Reading the newspapers and watching the news on television, I thought of writing about the season. Advent in the Roman Catholic tradition has a twofold character: as a season to prepare for Christmas when Christ’s first coming to us is remembered, and as a season when that remembrance directs our minds and hearts to await Christ’s second coming at the end of time. Advent, thus, is a period of devout and joyful expectation (General Norms for the Liturgical Year and Calendar, 39). Both characters signify the spirit of hope that, through the coming of Christ, there will be newness or perhaps a new and abundant life for everyone. But how to foster this hope, or can we still hope for newness of life and abundance? Can we still hope for change and renewal, not just in the Church but also in the government?
As a religious brother, I find it so difficult to preach the spirit of hope during Advent. I have witnessed concrete examples of various social issues due to my exposure to the PCPR (Promotion of Church People’s Response). I have been confronted by political killings and the forced disappearance of activists in the country; the conditions of indigenous peoples who are continually oppressed and marginalized, and now even slaughtered by government forces like pigs stripped of rights and human dignity; the unending issue of landlessness and absence of justice for the poor farmers of Hacienda Luisita, as well as the homeless people in North Triangle; and recently, the abduction and torture of security guard Rolly Panesa, who was suspected of being a member of the Communist Party of the Philippines by members of the Army’s 2nd Infantry Division and of the Philippine National Police.

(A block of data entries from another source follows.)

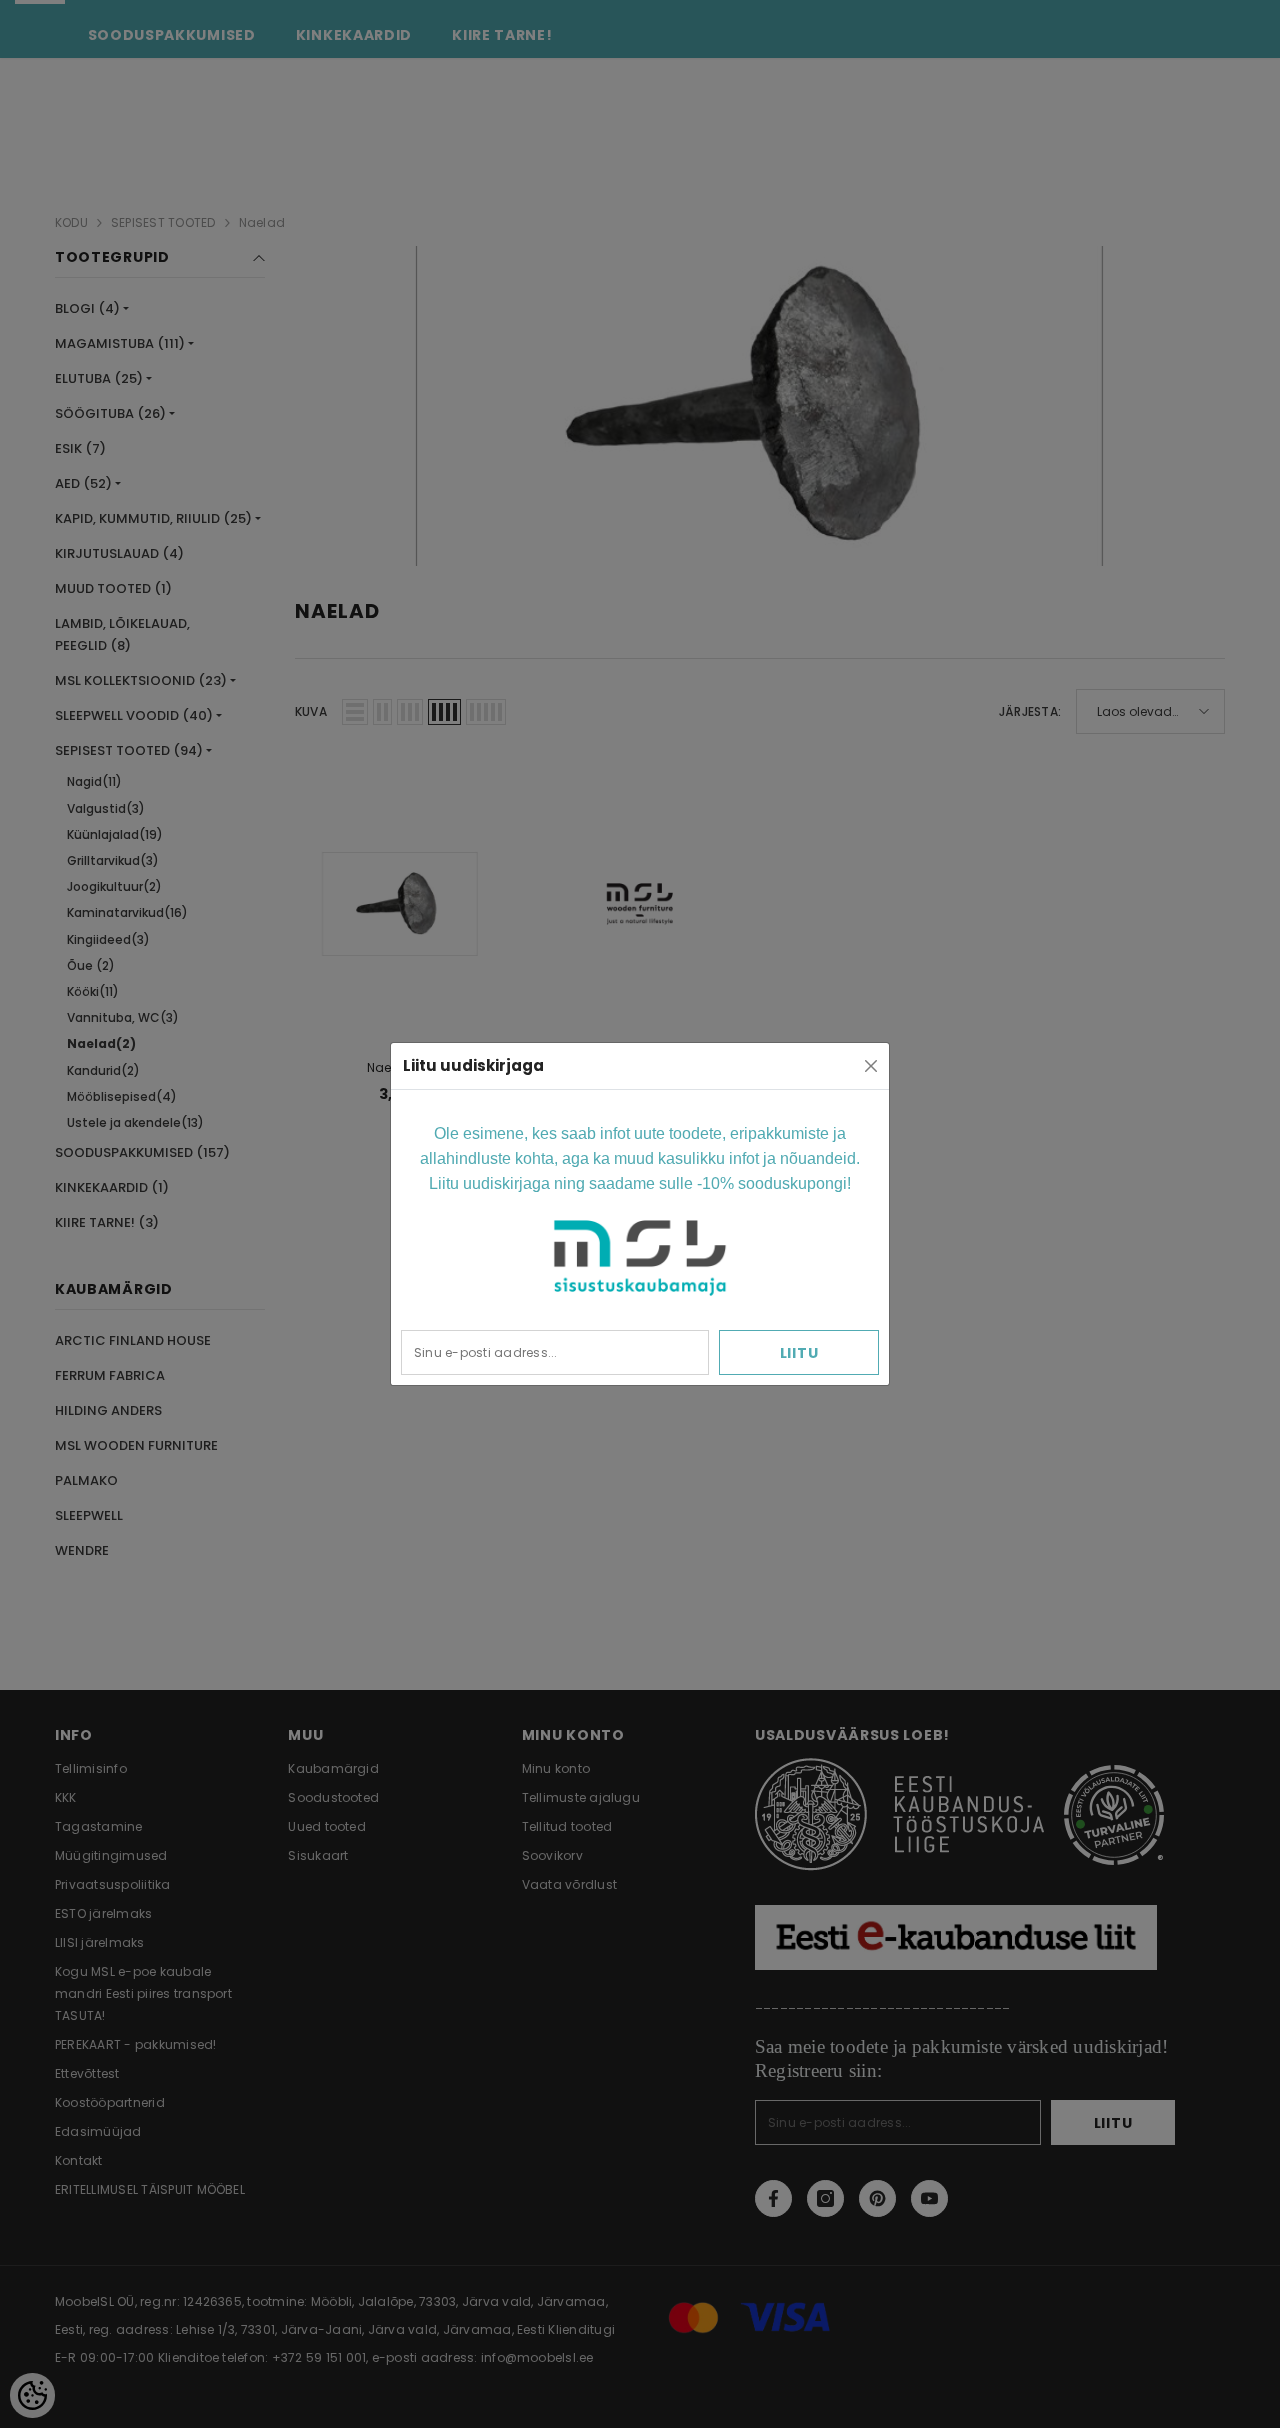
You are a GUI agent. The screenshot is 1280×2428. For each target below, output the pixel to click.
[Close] (871, 1066)
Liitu (799, 1353)
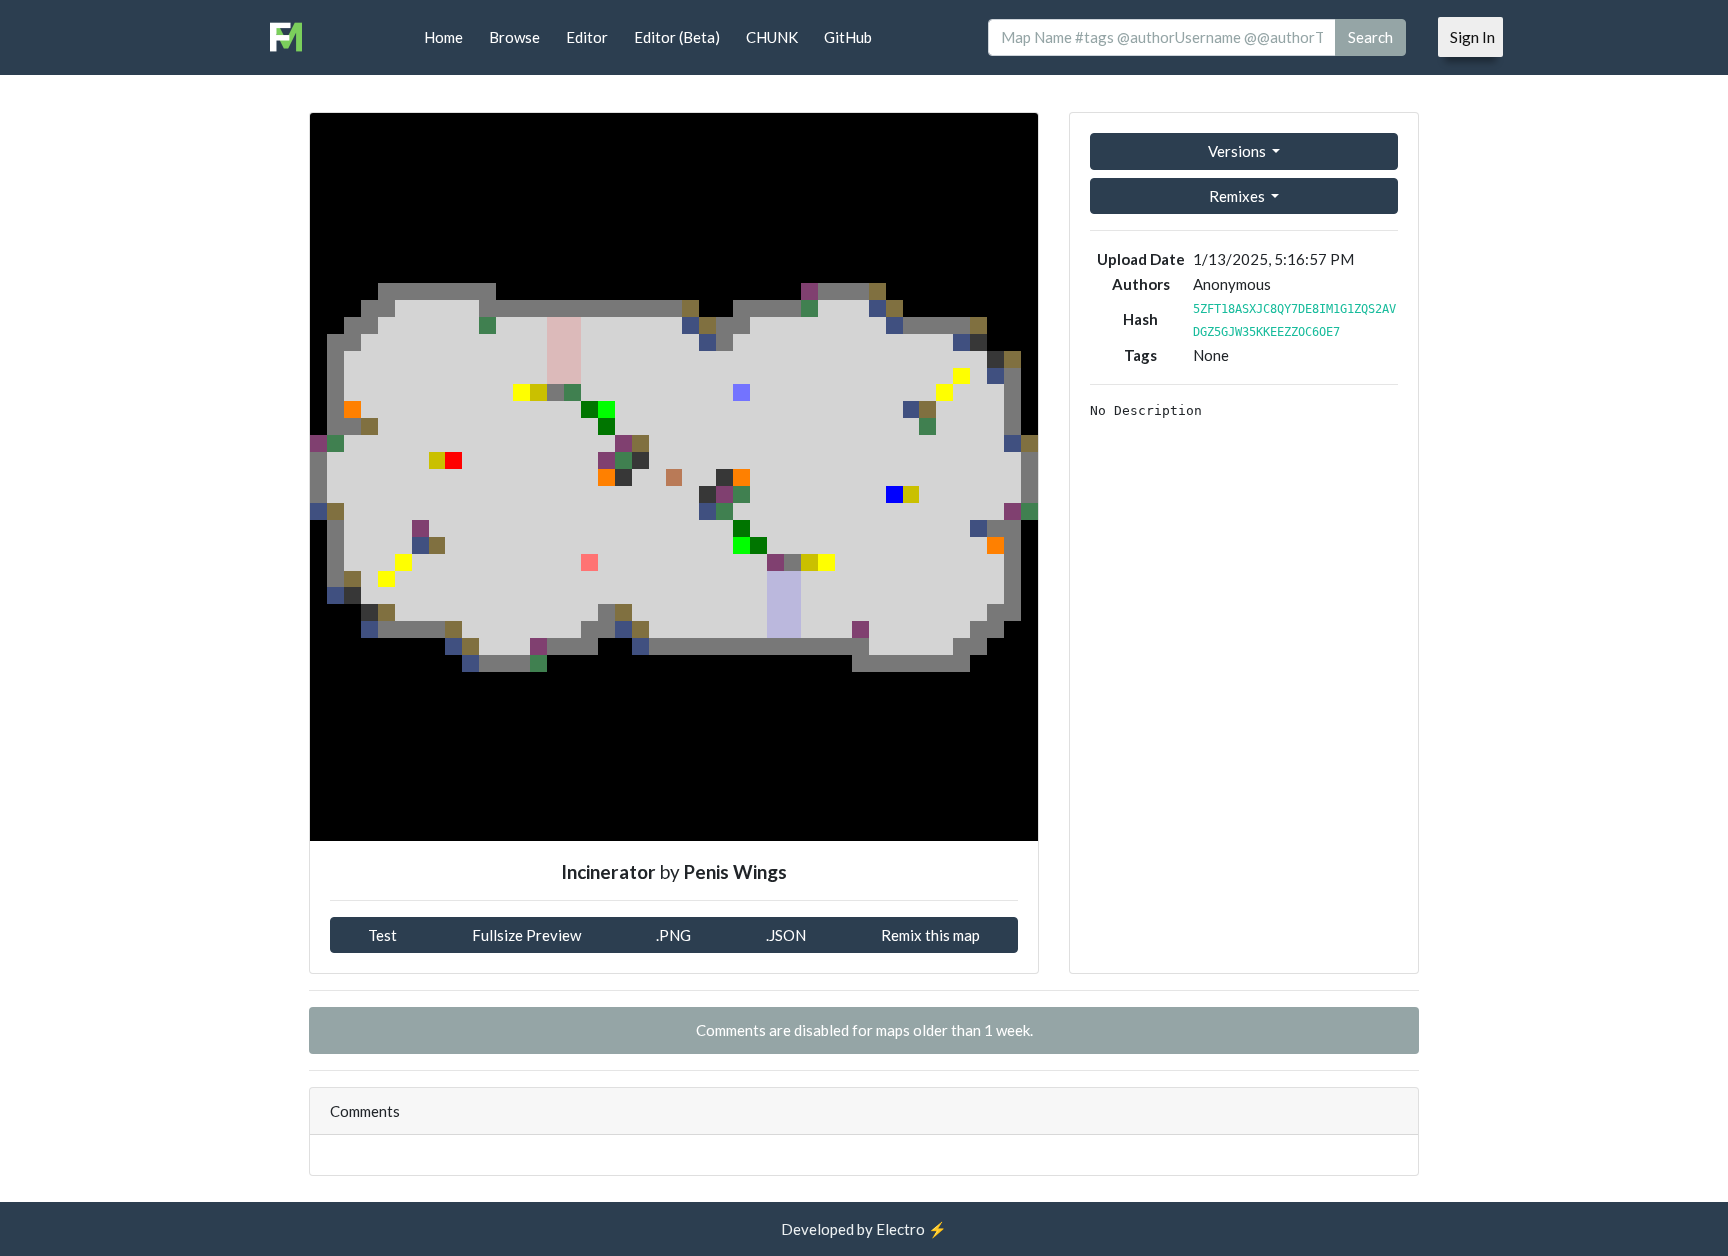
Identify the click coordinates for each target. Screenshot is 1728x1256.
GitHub (848, 37)
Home (443, 37)
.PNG (673, 935)
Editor (587, 37)
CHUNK (772, 37)
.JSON (786, 935)
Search (1370, 37)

What can we hope for this Advent? Justice? Equality? Freedom? Indigenous peoples’ rights and dignity? I really don’t know.
In the first reading we are made to hope that Jesus’ coming entails safety, security and the reign of justice. The second reading even tells us what to do while waiting for this coming “to strengthen our hearts, to be blameless in holiness before our God and Father at the coming of our Lord Jesus.” We are also “encouraged and taught how to please God.”
The Gospel reading shows us the panoramic events of Jesus’ second coming—the day of judgment and the end times. We are reminded that we have to make sure that our hearts do not become drowsy from carousing and drunkenness and the anxieties of daily life, that we should be vigilant at all times and pray that we have the strength to stand before the Son of Man.
It seems to me that the government is becoming drowsy from carousing in serving the ruling class of society. The “matuwid na daan (righteous path)” is so promising, yet there are mass graves and a flood of blood from all the victims of political executions. Within this matuwid na daan, there are people suffering from dire poverty, there are destitute and illiterate children, as well as homeless families who try their best to survive every day. Added to these conditions and situations are some Church leaders who strengthen their hearts and keep themselves blameless before God only within the Church’s structures.
It is so painful for a young religious like me to see the prophetic Church slowly dying. It is not becoming vigilant but is paralyzed, divided and silent to the shrill cries of the majority. How can we stand before God and the Son of Man, to whom we are accountable and responsible for our people’s blood? We cannot continue to be false prophets.
The season of Advent invites us to prepare ourselves and our people for the coming of Christ, which entails salvation and deliverance from all forms of injustice. Advent is the season when Christ’s remembrance directs our minds and hearts to await Jesus’ second coming at the end of time with a sense of happiness—because we have become true prophets by adhering to what is true and rightful for the poor, oppressed and marginalized sectors of our society.
May the blood of all the martyrs—activists, lay people, religious men and women, and indigenous peoples who offered their lives for freedom and deliverance from the chain of injustice—inspire us to be more authentic and prophetic in our witnessing to the Son of Man, whom we desire to serve. May these aspirations bring us to a devout and joyful expectation of Advent—a season of hope, not hopelessness.
Bro. Dennis A. Batucan, MJ, 25, is a third year student at Loyola School of Theology, Ateneo de Manila University.